This 15-Minute Gluten-Free Vegan Za’Tar Flatbread will complement any dish, and can be done super quickly!
It’s naturally gluten-free, Mediterranean inspired, and super yummy!
How to make this flatbread:
- The basic batter is equal parts chickpea flour and water, with a few tablespoons of olive oil.
- Let the batter rest for 30 minutes before cooking — this makes the interior creamy when cooked.
- Heat a large non-stick frying pan.
- Cook the butter for 3-4 minutes on each side.
It should look like crispy edges with a slightly blistered surface; the interior will be moist and creamy.
You could easily use it as a gluten-free pizza crust or as a replacement for the toast on your morning breakfast plate. You can make it garlicky, and use is as garlic bread, or serve it with your curries!
More recipes like this:
Healthy Broccoli Based Vegan Pizza
Do let me know how you found this 15-Minute Gluten-Free Vegan Za’Tar Flatbread if you try it though!
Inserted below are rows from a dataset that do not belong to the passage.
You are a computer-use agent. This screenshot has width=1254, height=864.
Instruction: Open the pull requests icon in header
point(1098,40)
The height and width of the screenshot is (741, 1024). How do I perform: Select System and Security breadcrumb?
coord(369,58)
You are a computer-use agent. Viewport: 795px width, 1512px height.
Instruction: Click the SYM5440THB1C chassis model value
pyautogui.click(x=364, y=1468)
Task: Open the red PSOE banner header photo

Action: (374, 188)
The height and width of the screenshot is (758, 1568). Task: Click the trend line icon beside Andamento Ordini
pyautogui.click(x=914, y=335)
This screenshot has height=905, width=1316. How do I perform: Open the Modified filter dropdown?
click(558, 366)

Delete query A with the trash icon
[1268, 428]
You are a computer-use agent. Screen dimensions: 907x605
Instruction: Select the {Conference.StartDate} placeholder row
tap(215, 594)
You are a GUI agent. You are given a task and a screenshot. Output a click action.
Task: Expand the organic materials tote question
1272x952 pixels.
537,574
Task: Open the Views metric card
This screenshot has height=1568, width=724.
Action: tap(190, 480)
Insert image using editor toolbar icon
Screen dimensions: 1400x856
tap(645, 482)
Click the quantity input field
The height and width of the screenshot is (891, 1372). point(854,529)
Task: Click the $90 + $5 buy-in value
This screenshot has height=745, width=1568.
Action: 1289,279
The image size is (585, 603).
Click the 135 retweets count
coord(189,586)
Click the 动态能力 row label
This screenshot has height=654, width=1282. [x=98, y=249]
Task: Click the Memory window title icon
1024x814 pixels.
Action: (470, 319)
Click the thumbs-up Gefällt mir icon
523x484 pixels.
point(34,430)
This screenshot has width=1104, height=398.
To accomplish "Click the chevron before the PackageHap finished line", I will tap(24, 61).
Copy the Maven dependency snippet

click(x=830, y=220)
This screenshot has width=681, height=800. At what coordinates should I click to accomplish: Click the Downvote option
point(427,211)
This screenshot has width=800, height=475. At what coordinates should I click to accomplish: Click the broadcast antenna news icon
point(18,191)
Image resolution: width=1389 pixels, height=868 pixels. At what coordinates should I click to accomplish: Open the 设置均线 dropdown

And if there was anything you tried or something that worked better…Do drop me a comment below, or you can find me/message me directly on Instagram, Pinterest, YouTube, or Facebook! I love seeing what my lovely readers think of my recipes!

15-Minute Gluten-Free Vegan Za'Tar Flatbread
Equipment
- 10-inch cast iron skillet
- Flat spatula
- Knife
- Measuring cups and spoons
- Whisk
Ingredients
- 1 cup/120g chickpea flour 4 1/2 ounces
- 1 cup/236g of water
- 1 1/2 tablespoons extra-virgin olive oil plus more for the pan and drizzling
- 1/2 teaspoon salt
- 1 tbsp za'atar
- 1 tbsp Sumac to sprinkle
Instructions
- Whisk the chickpea flour, water, olive oil, and salt together in a medium bowl until smooth. Let rest for 30 minutes to give the flour time to absorb the water.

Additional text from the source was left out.